Una procedura che, del resto, è prevista dal protocollo. Secondo il bollettino giornaliero diffuso dal Dipartimento di Prevenzione, sono cinque i nuovi casi positivi al Covid-19, con un totale di 178 persone (una sessantina ad Ascoli e 44 a San Benedetto).Intanto, sono scattate le procedure a cui saranno sottoposti le persone che entrano all’ospedale Mazzoni. In base alle disposizioni, chi entra nel nosocomio del capoluogo per recarsi alla piastra ambulatoriale o in altro luogo, dovrà sottoporsi a un pre-triage, con misurazione della temperatura, che verrà effettuato dal personale sanitario all’ingresso principale dell’ospedale. Nonostante gli inviti a non recarsi presso la struttura di Ascoli, sono diversi i pazienti che si recano alla piastra ambulatoriale con l’impegnativa del medico di Medicina generale, per visite urgenti e non differibili. 
Gli scanner
Proprio per evitare l’ingresso di persone al Mazzoni, sono stati chiusi, su disposizione della direzione dell’Area Vasta 5, tutti gli accessi, sorvegliati dal personale della vigilanza privata, tranne quello principale. Per quanto riguarda, invece, l’ospedale da campo per 80 posti di terapia intensiva che si sarebbe dovuto installare nell’area ex Anima a a Grottammare, non si farà. Due i motivi che hanno spinto la Regione a fare marcia indietro. Il primo, è che il terreno dove sarebbe dovuto sorgere l’ospedale da campo per la terapia intensiva non è idoneo ad ospitare strutture di questo tipo Il secondo, è che la Protezione civile che in un primo momento si era detta d’accordo nel finanziare l’opera, ci sta riflettendo.
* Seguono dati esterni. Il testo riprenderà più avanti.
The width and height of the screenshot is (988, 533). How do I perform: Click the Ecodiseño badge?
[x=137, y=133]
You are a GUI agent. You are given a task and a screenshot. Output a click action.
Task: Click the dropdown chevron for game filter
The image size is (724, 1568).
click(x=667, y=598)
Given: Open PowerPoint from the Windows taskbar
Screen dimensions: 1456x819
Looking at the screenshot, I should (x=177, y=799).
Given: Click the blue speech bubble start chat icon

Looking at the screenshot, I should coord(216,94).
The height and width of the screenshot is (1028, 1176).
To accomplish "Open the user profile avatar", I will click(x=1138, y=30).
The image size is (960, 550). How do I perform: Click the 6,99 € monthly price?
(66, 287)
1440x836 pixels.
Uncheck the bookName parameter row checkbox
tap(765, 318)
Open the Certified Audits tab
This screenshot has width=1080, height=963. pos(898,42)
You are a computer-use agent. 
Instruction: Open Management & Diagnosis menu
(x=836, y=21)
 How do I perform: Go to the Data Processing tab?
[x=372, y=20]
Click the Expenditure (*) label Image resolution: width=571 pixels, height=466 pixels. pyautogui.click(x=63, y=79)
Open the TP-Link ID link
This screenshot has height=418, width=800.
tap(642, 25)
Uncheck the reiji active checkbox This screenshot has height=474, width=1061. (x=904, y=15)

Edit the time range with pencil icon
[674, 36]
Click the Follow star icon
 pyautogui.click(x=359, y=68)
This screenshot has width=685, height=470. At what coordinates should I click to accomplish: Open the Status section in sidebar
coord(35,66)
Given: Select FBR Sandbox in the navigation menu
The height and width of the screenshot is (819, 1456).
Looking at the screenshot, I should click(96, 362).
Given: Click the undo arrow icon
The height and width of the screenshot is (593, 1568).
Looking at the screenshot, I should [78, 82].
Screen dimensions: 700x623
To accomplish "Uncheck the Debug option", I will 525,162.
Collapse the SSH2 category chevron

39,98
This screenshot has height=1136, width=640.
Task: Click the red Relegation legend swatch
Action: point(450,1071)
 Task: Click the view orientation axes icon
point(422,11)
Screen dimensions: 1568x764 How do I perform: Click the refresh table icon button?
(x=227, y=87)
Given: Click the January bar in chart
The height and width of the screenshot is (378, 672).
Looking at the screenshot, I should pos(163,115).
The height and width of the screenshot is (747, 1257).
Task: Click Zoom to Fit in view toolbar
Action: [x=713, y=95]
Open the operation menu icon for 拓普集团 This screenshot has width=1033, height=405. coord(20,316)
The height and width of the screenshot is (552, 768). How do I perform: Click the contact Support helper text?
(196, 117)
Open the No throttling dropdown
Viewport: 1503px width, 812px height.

Rimarrebbe l’area Luna Park vicino allo stadio Riviera e proprio per questo di difficile applicazione. 
I tamponi
Nel frattempo procede a rilento l’esame dei tamponi per la mancanza dei reagenti tanto è vero che molti medici di base che hanno eseguito il test sabato sono in attesa del risultato. Per fortuna, invece, dopo le polemiche, ieri mattina, sono stati forniti ulteriori reagenti per circa 600 esami. Queste forniture hanno già consentito di eseguire la maggior parte degli esami da processare e danno la possibilità di garantire l’esecuzione continua degli esami anche nei prossimi giorni. La ditta Roche Diagnostics ha confermato che manterrà una fornitura di reagenti e materiali adeguati alle necessità dell’Area Vasta 5 per le prossime settimane.